Sou uma contadora de 37 anos, que trabalha em um pequeno escritório no centro da cidade, juntamente com mais dois senhores, um de 58 e outro de 72 anos. Sou solteira, encalhada, esquecida amorosamente, que mora em um apartamento pequeno e que cheira a mofo.

Sou a terceira de cinco filhas, a única pela qual meus pais não possuem tanto apreço, pelo o menos é o que sempre achei, até porque nunca lhes dei netos, um genro, presentes caros ou lhes fiz companhia. Minhas irmãs não, sempre foram bem sucedidas, casaram-se com homens importantes, bonitos, deram a nossos pais netos, casa, viagens e tudo o mais que eles sempre desejaram. Sai de casa aos 16 anos e desde então sigo minha vida a minha maneira.

Isso é tudo que posso e tenho a falar sobre minha vida, nunca fui uma aventureira, popular, bela, tudo o que sempre tive foram meus livros, os números e uma vida medíocre, não tenho muitos amigos, na verdade não sei nem se tenho um sequer. Não uma pessoa amarga, também não sou alegre, tenho meus momentos.

Ultimamente tenho tido uma rotina bem disciplinada, estou de férias do trabalho, então fico 80% do tempo dentro de meu apartamento, os outros 20% divido entre ir à padaria e à lavanderia. Quando estou em casa escrevo em meu diário, leio, vejo televisão, mais especificamente filmes de época, desses em preto em branco, cuide de uma pequena horta que cultivo na janela da cozinha.

E assim os dias vão se passando, da mesma maneira, com a mesma rotina. Até que recebo uma ligação, meu pai havia falecido, minha irmã queria me buscar para o enterro, para prestar a última homenagem, disse que não era preciso que iria por conta própria, que chegaria a tempo. Tão difícil de acreditar, a última vez que o vi estava jovem, saudável, forte e ainda comemoravas com pulos e gritos os gols do seu time de coração.

Me dirigi até o local onde aconteceria o velório, olhei pelo vidro da porta e vi meu pai, deitado em um belo caixão, seu rosto tinha uma expressão de pureza, de tranquilidade. A sua volta estavam minhas irmãs e seus conjugues, todos muito abalados, as crianças corriam de um lado para o outro, não deviam saber o que estava se passando.

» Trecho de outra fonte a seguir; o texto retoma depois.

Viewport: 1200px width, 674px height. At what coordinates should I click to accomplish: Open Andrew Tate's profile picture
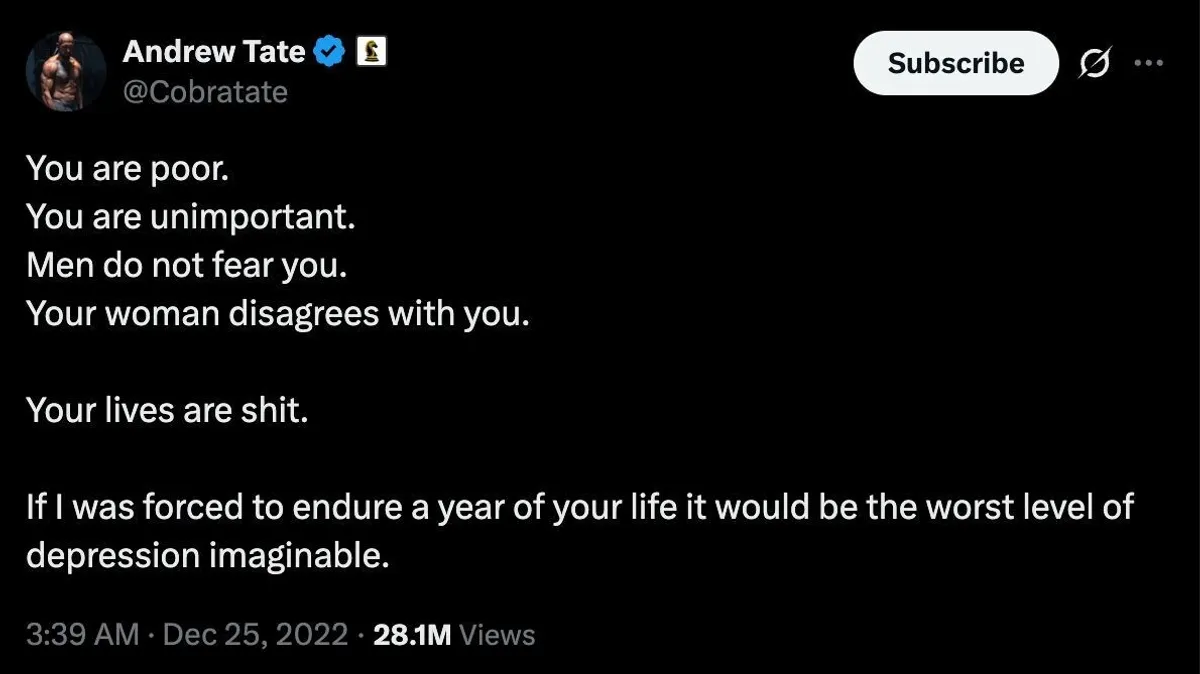coord(66,70)
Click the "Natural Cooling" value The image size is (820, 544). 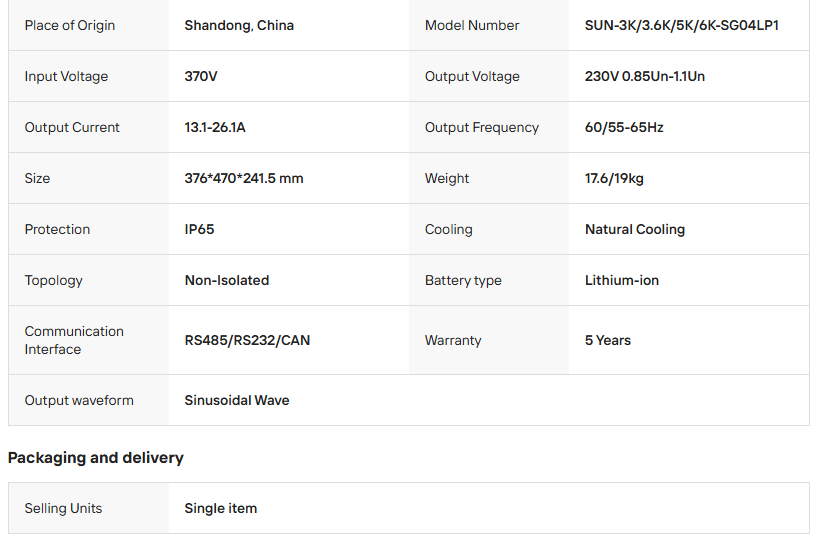[x=635, y=229]
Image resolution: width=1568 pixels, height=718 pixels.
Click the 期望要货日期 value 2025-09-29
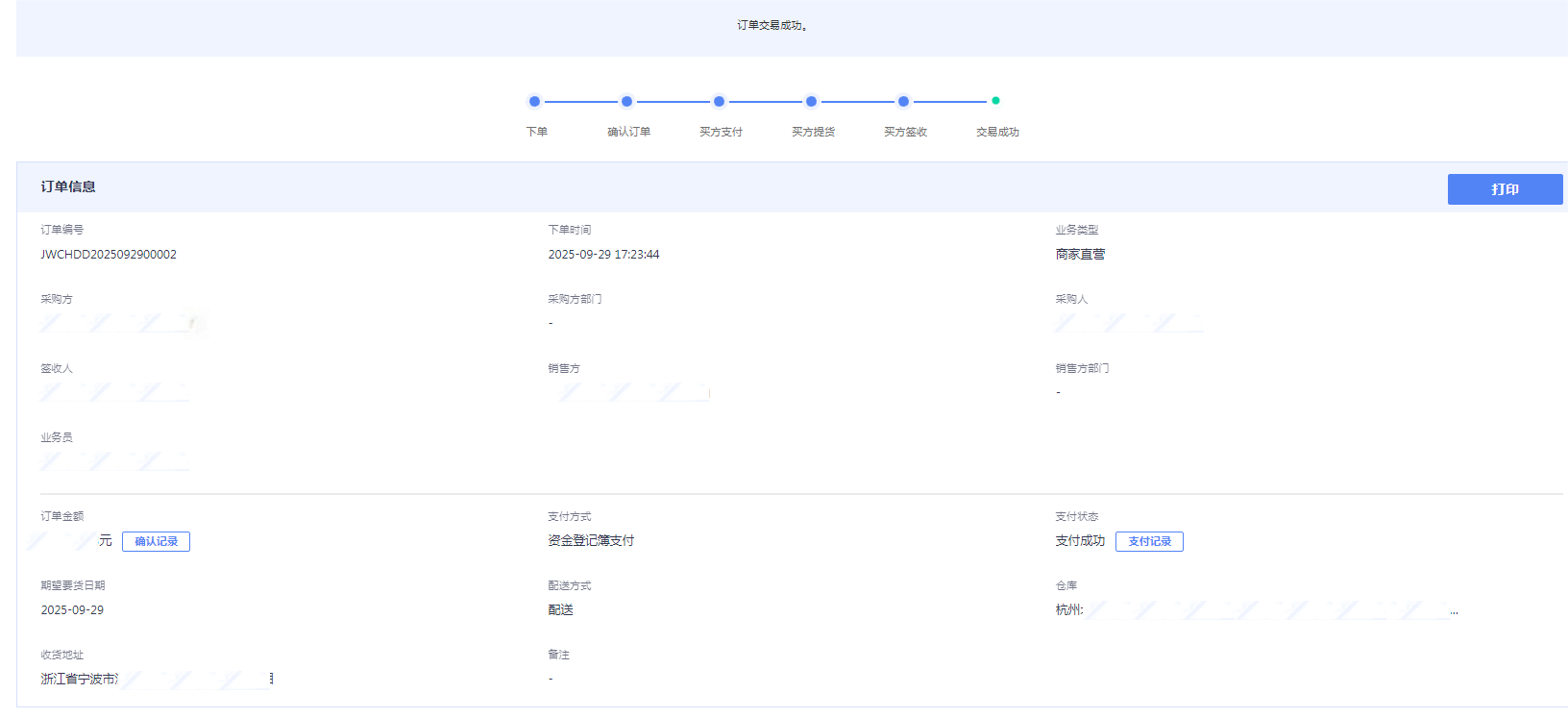(72, 610)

Num canto observei uma senhora quieta, com um lenço de rosas nas mãos, parecia triste, mas não se desesperava, era minha mãe.

Não tive coragem de entrar, faziam tantos anos que não os via, não pude, quis, mas não pude, fiquei o tempo todo olhando pela janela, rezei por meu pai, chorei, mas não pude dar-lhe um último beijo. Queria ter feito isso enquanto ainda vivia, mas minhas escolhas não tornaram possível. Passou-se o enterro e no dia seguinte fui até o túmulo pra deixar-lhe flores, dizer algumas coisas e só assim pude acreditar que era verdade.

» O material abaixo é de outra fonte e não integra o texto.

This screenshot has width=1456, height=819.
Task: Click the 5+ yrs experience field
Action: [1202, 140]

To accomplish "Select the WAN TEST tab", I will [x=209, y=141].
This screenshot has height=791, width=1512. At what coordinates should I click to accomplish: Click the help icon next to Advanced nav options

Passaram-se algumas semanas tinha voltado ao trabalho, parecia tudo normal, porém agora a melancolia me consumia, sequer penteava os cabelos para sair de casa, minhas roupas estavam encardidas, senti que meu cheiro não era mais agradável aos outros, foi então que resolvi deixar de trabalhar. Me demiti do escritório, comprei comida o suficiente para não ter que deixar meu apartamento sob nenhuma circunstância e no inicio funcionou.

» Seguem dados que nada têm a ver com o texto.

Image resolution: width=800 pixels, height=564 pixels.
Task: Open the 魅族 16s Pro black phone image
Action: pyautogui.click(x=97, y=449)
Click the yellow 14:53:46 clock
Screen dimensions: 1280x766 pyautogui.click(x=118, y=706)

Meus filmes se esgotaram, os livros já estavam sendo relidos, meu diário possuía uma única página restante, no armário de compras apenas poucos ingredientes que não se completavam para uma única refeição. Decidi sair e buscar alguma coisa, me dirigi ao banheiro e me olhei no espelho, não me vi ali refletida.

Aquela não era eu, era apenas um fantasma que não tinha mais motivos para viver, que não encontrava sentido nas batidas de seu coração. Com um tom pálido nos lábios, o cabelo sem brilho, as unhas comidas, alguns quilos mais magra, sim, era um fantasma. O fantasma de alguém que algum dia foi uma filha, uma trabalhadora, uma menina, mulher, fantasma de alguém que foi e hoje não é mais.

Decido não mais sair, sento-me no sofá, estou dispersa, muitas coisas passam pela minha cabeça, muitas ideias, soluções talvez, medidas necessárias, escolhas difíceis de se fazer. Meu telefone tocou, atendi, era uma de minhas irmãs, disse que minha mãe também se fora e se dessa vez poderia me buscar, aceitei e disse para entrar sem bater, deixaria a porta aberta para ela.

Peguei meu diário preenchi sua última página em branco, tomei um banho, penteei os cabelos, cortei as unhas, dei vida a meus olhos, pus o diário aberto sobre a mesa de centro da sala, próxima a uma foto de família, uma foto de quando eu ainda era uma menina.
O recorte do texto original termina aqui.